* Your goal *
Transcribe exactly the entries from the "711x352 pixels." line to the end, both included, minus pictures.

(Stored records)

=== Begin Enclosure ===

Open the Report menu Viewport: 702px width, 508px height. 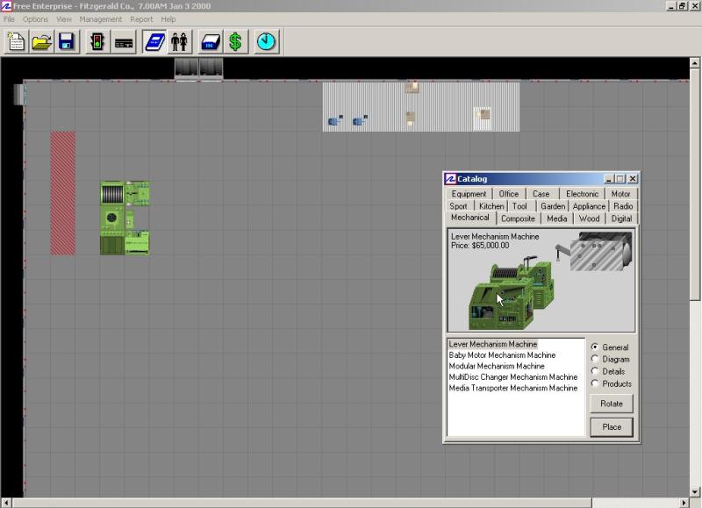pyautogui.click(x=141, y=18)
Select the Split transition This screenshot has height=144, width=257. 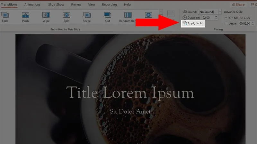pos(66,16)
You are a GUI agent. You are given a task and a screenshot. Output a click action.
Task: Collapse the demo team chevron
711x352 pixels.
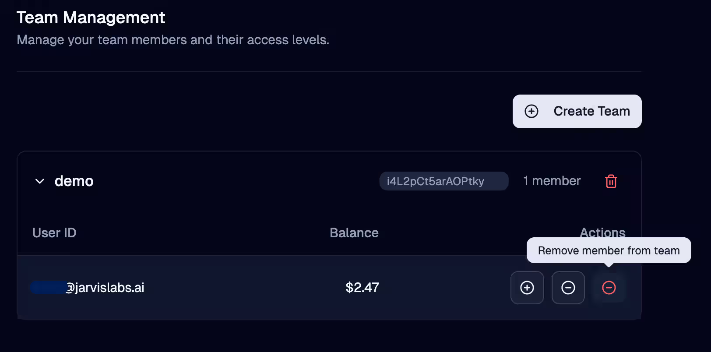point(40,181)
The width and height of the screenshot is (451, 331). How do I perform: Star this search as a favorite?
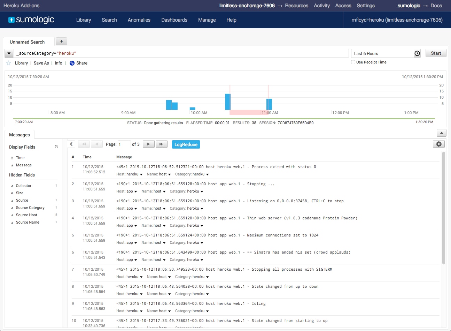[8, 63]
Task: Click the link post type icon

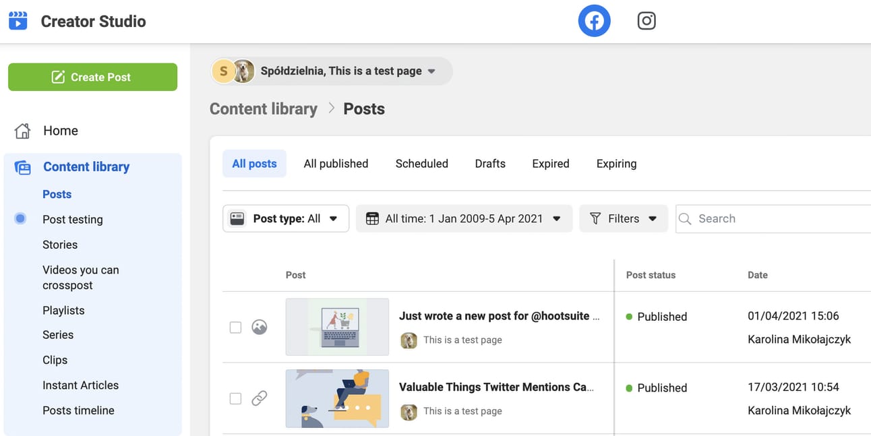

=== End Enclosure ===

* Answer to this task *
711x352 pixels.
point(40,181)
The width and height of the screenshot is (451, 331). How do I perform: Star this search as a favorite?
[8, 63]
Task: Click the link post type icon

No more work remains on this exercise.